New Yorkers should be on the lookout for vintage Checker Marathon yellow cabs, which will be driving around to promote a forthcoming e-hailing smartphone app from YellowCabNYC.com.
YellowCabNYC, an online community founded in 2007 by New York City yellow cab drivers, is currently developing its own taxi e-hailing app to compete with companies like Uber and Square. It’s good timing—on Tuesday, a New York judge dismissed a lawsuit brought by several car service companies in an effort to shut down New York City’s year-long e-hail program enabling smartphone users to hail a cab electronically.
The 70s-era yellow cab “will soon be prowling the streets of the Big Apple,” according to YellowCabNYC.com’s Mark Jakubczak. “Pedestrians who are quick on the draw with their smartphone or digital camera can snap a picture of the vintage cab, tag the picture online and be entered in a drawing for $10 in taxi credit.”
Winners will be able to use that credit on the upcoming smartphone app, which YellowCabNYC.com is billing as “the first one designed specifically with the Big Apple in mind.”
The site’s e-hailing app will be free to cab drivers and offered at “a lower price point” than competitive apps, added Jakubczak, who is helping to develop the YellowCabNYC.com app.

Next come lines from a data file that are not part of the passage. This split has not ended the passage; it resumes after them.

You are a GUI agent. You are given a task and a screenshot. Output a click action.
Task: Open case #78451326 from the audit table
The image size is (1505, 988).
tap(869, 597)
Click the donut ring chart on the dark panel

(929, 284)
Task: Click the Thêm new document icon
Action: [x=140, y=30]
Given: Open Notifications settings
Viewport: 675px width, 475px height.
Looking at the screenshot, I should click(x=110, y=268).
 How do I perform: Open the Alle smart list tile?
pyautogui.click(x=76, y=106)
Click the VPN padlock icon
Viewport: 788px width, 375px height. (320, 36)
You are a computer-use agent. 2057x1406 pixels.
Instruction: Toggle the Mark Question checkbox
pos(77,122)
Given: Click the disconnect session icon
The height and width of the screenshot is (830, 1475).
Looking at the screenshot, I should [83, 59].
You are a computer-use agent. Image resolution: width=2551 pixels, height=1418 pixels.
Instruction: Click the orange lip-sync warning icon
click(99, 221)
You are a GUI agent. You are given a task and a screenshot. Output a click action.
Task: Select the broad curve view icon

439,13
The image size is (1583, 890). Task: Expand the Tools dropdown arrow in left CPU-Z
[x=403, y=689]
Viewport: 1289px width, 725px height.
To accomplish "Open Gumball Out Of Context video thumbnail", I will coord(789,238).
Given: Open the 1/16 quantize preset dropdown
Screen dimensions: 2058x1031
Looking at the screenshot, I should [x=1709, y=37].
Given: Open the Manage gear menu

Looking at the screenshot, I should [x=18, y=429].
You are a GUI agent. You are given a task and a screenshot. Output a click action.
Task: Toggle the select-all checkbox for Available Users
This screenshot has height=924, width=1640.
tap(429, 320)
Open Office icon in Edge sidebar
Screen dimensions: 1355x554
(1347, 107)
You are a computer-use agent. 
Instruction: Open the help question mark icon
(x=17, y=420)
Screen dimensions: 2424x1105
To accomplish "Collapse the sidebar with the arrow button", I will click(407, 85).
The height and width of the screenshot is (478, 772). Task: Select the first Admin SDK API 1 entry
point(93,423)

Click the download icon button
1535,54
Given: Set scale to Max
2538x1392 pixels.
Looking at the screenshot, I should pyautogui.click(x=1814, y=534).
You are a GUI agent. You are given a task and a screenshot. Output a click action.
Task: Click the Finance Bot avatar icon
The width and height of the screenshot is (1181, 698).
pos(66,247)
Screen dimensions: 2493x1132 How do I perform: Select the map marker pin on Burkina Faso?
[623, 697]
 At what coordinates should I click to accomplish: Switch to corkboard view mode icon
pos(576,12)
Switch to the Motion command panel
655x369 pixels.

“We’ve set out to develop a no-nonsense e-hailing app that’s not only the most cost-effective, but which is the only one specifically tailored to the needs of New Yorkers. Other e-hailing apps might ‘hail’ from urban locales such as San Francisco and even London, but the scale and dimension of the challenges New York City presents are utterly unique,” Jakubczak said.
“With our built-in network of drivers and fleet operators, we anticipate rapid circulation and acceptance of what should prove an indispensable tool, both for drivers who will download the app because it’s free, and for the riding public who will download the app because it’s both useful and efficient,” he said.
Meanwhile, Judge Carol Huff of New York’s Supreme Court ruled Tuesday that the bulk of the petitioners in a lawsuit seeking to shut down New York’s e-hailing program had a clear conflict of interest in bringing the suit against New York Mayor Michael Bloomberg and others.
Judge Huff dismissed several of the claims made by the petitioners, including claims that the e-hail program compromised driver safety and would result in discriminatory pick-up practices by drivers contracted by users of the system.
The New York Taxi and Limousine Commission (TLC) approved the e-hail system last December, greenlighting it as a pilot program for 12 months. The program lets smartphone users within the central business district of Manhattan south of 59th e-hail medallion taxis within a half mile. Users outside of that area can e-hail yellow cabs within 1.5 miles.
The commission also voted to allow for enhanced technology inside of cabs, which “will allow additional tech providers an opportunity to enter the market after the existing exclusive contracts expire” on Feb. 15, a TLC spokesman said when the pilot program was approved.